夜神 岩男 supergiantpotato at yahoo.co.jp
Mon Jul 4 04:56:56 UTC 2011


On Sun, 2011-07-03 at 21:42 -0700, Paul Allen Newell wrote:
> On 7/3/2011 9:33 PM, 夜神 岩男 wrote:
> > On Sun, 2011-07-03 at 20:38 -0700, Paul Allen Newell wrote:
> > [...]
> >
> > Creating that first user throught the firstboot dialogue isn't required,
> > it is just a nice way to get the ball rolling. You can<ctrl><alt><f2>
> > to the next tty and login as root right then yourself and reboot again,
> > now skipping the firstboot process and nothing will be broken in the
> > system -- you will just have to manually add the first user because GDM
> > will not have a method available for you to log in now (I believe root
> > logins through GDM are disabled by default still?).
> 
> Without a default user given that one can't log in a root, I don't see 
> how I can get into "a user" that I can su -l from.

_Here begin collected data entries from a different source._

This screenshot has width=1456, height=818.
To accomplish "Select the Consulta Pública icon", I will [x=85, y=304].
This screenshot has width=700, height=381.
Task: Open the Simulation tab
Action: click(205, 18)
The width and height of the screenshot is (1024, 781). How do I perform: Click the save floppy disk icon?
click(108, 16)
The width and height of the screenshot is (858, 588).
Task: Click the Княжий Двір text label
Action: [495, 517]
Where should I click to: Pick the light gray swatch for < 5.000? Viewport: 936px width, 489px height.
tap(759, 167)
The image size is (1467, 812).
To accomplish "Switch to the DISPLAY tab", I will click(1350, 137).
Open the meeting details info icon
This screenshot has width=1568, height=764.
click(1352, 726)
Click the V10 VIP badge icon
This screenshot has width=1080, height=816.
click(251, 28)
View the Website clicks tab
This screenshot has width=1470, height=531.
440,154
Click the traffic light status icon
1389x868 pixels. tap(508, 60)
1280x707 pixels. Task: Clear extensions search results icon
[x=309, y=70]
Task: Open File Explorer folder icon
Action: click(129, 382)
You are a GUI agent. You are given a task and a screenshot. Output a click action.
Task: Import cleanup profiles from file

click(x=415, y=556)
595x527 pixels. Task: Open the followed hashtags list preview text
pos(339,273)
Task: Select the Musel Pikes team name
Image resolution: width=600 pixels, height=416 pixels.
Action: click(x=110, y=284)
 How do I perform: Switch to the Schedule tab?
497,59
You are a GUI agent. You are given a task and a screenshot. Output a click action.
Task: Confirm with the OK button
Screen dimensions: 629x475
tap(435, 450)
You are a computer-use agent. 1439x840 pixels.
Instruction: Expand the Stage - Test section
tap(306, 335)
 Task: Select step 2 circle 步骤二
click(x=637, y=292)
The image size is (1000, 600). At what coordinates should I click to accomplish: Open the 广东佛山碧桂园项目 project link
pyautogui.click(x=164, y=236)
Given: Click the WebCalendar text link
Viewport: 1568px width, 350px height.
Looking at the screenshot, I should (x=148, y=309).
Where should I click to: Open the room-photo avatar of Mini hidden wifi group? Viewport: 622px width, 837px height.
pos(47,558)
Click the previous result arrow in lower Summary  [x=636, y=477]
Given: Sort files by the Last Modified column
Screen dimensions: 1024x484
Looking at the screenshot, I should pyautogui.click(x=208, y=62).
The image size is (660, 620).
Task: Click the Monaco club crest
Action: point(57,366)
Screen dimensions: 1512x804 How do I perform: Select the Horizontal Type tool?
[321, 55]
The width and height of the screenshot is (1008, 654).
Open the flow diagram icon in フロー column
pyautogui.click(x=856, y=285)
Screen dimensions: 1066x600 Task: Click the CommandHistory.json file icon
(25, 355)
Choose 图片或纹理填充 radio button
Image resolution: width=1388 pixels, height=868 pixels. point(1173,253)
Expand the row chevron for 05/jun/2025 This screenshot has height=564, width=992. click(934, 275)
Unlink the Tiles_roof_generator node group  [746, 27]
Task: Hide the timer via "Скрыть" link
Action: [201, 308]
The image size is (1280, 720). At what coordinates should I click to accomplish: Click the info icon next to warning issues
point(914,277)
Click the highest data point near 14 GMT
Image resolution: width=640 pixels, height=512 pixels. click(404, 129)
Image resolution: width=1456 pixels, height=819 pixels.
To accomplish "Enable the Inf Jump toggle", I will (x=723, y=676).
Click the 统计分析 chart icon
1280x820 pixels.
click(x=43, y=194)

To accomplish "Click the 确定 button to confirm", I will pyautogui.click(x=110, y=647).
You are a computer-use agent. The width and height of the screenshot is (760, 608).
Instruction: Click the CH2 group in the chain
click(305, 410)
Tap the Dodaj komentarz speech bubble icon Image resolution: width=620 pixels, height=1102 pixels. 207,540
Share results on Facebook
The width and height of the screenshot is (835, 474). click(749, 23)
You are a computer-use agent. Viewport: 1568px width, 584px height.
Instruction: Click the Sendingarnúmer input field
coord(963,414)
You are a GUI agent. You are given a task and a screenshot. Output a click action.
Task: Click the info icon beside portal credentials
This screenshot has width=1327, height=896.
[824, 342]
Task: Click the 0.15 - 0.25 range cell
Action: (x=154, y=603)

The root account already exists, and you can log directly into it from a
text login prompt. You just can't do it through GDM, so you will have to
hop to another tty by hitting <ctrl>+<alt>+<f2> or boot to runlevel 3
(or the equivalent now that we are in the opening days or systemd). In
this case you are not "su -" to anything, you really are logged in as
root.

> > Anyway, your options are to disregard creating that firstboot prompted
> > user (a prompt I rarely see since I tend to install across the network
> > via PXE boot -- which boots to a text configurature for networking and
> > some other things, and then boots to runlevel 3 by default with no user
> > accounts created) or just create a trash user account you won't use or
> > delete later. Its up to you, really -- none of the useradd schenanigans
> > you play are going to hurt the system in any way as long as they are>=
> > 500 on Fedora and>= 1000 on Debian.
> >
> Friends run different Linuxes (is that the right plural?) and I'd prefer 
> to have a pid/gid that is valid on both. Never bumped into issue before 
> but my needs for Linux are changing and this might be an issue in the 
> future, so I wanted to know what to do.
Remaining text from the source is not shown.